前に「比較的ゆったりした」と形容していましたが、まあそういう曲もあるものの、演奏は総じてけたたましく、曲調は頻繁に変化を見せ、非常にスリリングな印象です。
”Third”では 1曲が20分を超える長いものもあり、ラトリッジのほか管楽器プレイヤーによる即興パートもふんだんに盛り込まれているのでジャズ的と言えるでしょう。しかし、”Facelift”においては曲の中で複数のモチーフ(ロックでいうリフレイン?)を少しずつ変えながら使いまわしているところもあり、そのあたりはクラシック曲でいう「主題」の変奏のようにも感じられます。
当時のライブ映像での"Facelift"(ブログへの埋め込みが無効化されたので、上記リンクで閲覧願います)。前奏部分もさることながら、各プレイヤーの紡ぎ出すフレーズが第一主題として実を結ぶまでの長いこと長いこと。客席ではヘッドバンギングをしたり恍惚の表情で聞き入っている若い人も見えます。
Soft Machineは、アルバムごとにバンドメンバーが入れ替わるため、それにつれて曲のテイストも変わっていったようです。”Third”に続く”Fourth”と”Fifth"ではロバート・ワイアットの歌う曲がなくなってジャズの色が濃くなり、”Sixth”以降はジャズというかフュージョン寄りのサウンドに変化、さらにギタリストのアラン・ホールズワースが参加した”Bundles”では完全にフュージョンの音色、”Third”時代に在籍したメンバーはマイク・ラトリッジしか残っていないこともあって、9曲目の”The Man Who Waved at Trains”などを除けば、とても同じバンドとは思えない変化ぶりですね。
1枚目と2枚目は買ってからあまり聞いていないのですが、1枚目の"So boot if at all”は後にカヒミ・カリィの”Good Morning World”に借用されていることを知りました。

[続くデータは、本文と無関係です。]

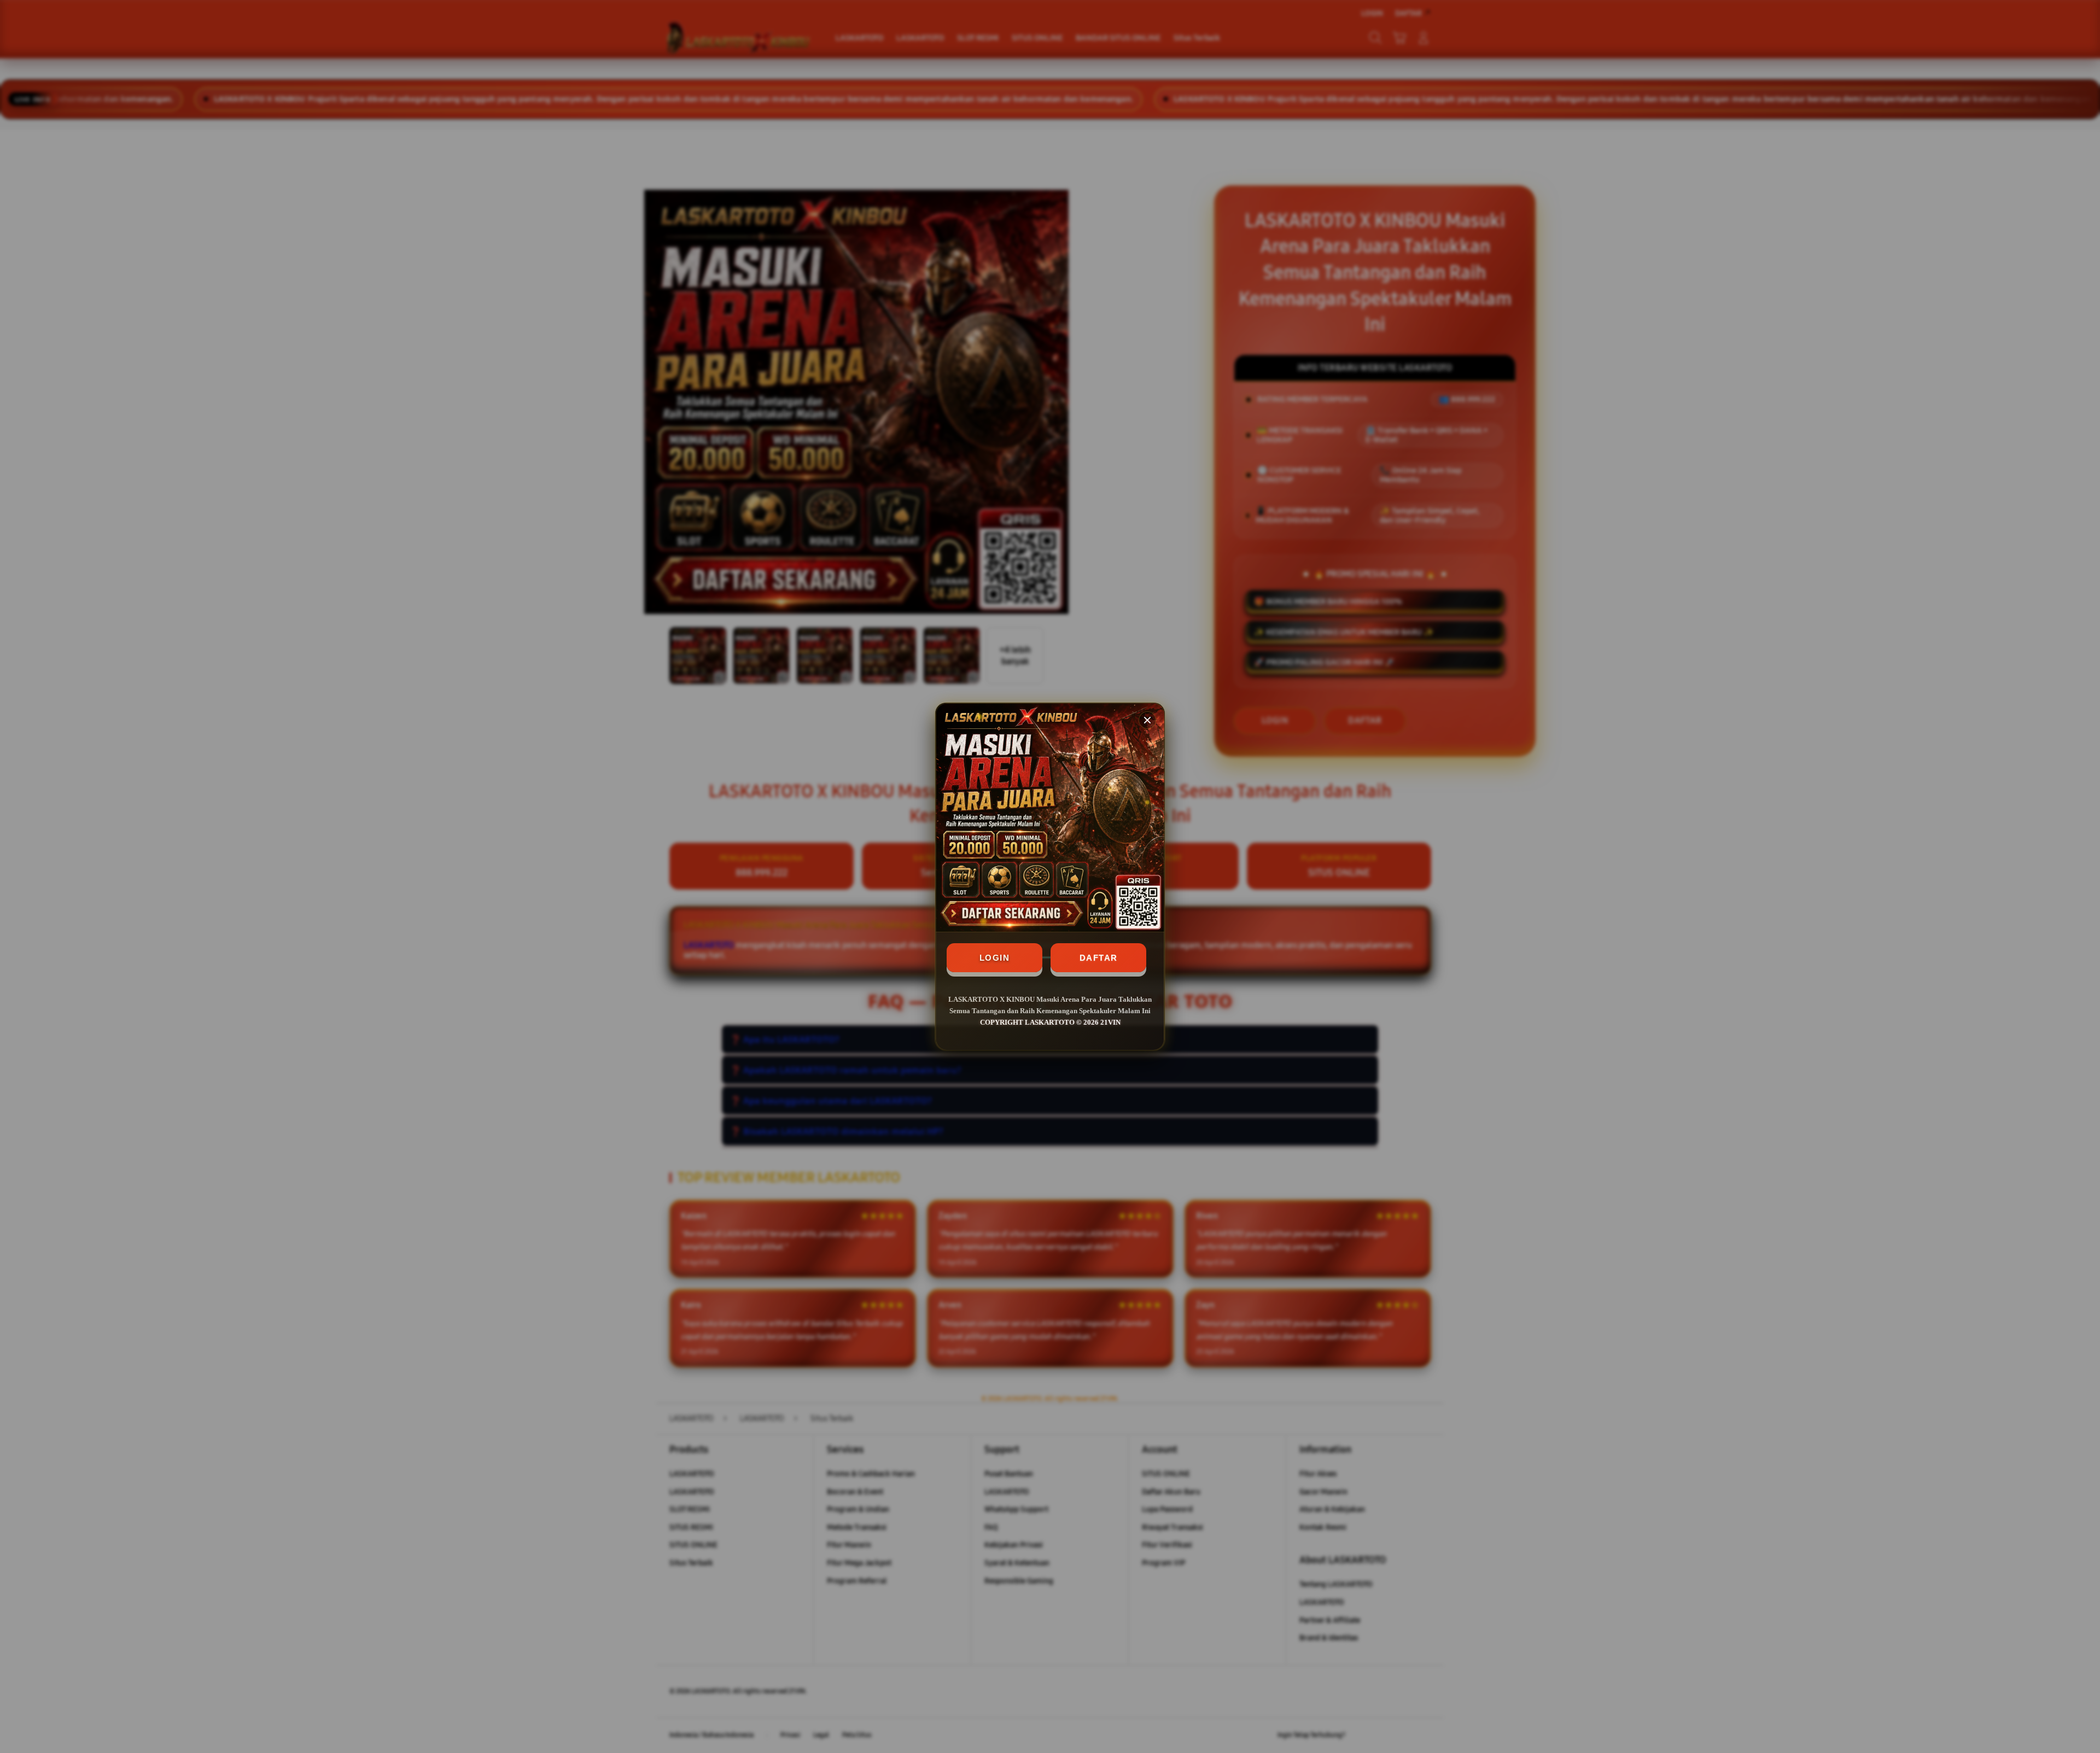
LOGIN (994, 957)
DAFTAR (1099, 957)
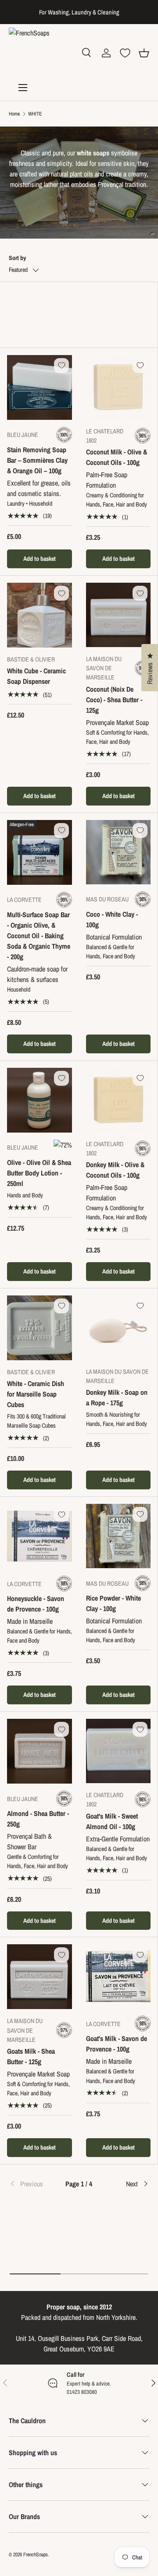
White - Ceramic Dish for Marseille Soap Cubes (35, 1394)
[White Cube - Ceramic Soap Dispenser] (39, 615)
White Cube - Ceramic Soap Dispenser (36, 676)
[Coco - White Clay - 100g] (118, 852)
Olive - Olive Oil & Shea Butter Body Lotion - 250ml (39, 1173)
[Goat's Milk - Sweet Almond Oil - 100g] (118, 1751)
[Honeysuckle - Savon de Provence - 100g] (39, 1536)
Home (14, 113)
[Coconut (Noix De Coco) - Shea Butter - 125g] (118, 615)
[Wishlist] (125, 53)
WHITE (35, 113)
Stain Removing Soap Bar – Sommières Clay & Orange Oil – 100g (37, 460)
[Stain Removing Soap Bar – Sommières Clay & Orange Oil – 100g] (39, 387)
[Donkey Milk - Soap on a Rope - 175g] (118, 1327)
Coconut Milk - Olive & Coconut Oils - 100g (116, 457)
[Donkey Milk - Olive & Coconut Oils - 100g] (118, 1100)
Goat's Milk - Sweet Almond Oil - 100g (112, 1821)
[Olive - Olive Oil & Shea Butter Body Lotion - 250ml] (39, 1100)
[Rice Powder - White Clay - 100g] (118, 1536)
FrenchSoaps (35, 2554)
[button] (144, 53)
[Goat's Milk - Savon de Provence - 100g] (118, 1976)
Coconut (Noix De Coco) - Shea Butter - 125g (114, 699)
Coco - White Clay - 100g (112, 919)
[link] (32, 2183)
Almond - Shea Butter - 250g (38, 1819)
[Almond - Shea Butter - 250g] (39, 1751)
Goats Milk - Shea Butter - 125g (31, 2056)
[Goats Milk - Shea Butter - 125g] (39, 1976)
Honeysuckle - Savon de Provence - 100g (35, 1604)
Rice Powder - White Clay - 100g (113, 1603)
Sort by (17, 257)
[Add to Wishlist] (61, 365)
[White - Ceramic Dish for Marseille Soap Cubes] (39, 1327)
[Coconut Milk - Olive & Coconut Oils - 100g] (118, 387)
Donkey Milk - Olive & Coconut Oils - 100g (115, 1170)
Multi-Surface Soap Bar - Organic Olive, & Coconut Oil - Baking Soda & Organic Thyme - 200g (38, 935)
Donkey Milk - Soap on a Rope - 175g (116, 1397)
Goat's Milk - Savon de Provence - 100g (116, 2044)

ファーストから”Bundles”までSoft Machineのアルバムを揃えてみましたが、ぼくにとっては、第一印象の強さから”Third”が一番しっくりきました。BBCでのセッションを収録した2枚組の”The Peel Sessions”も好印象でした(現在は中古扱いのようです)。
Caravan
Soft Machineと同じくWild Flowersというバンドの在籍メンバーが元になったバンドですが、叙情的と言いますか、何と言いますか、サウンドから受ける印象はだいぶ違うと思います。
ぼくが気に入ったのは2枚目”If I Could Do It All Over Again, I'd Do It All Over You"ですね。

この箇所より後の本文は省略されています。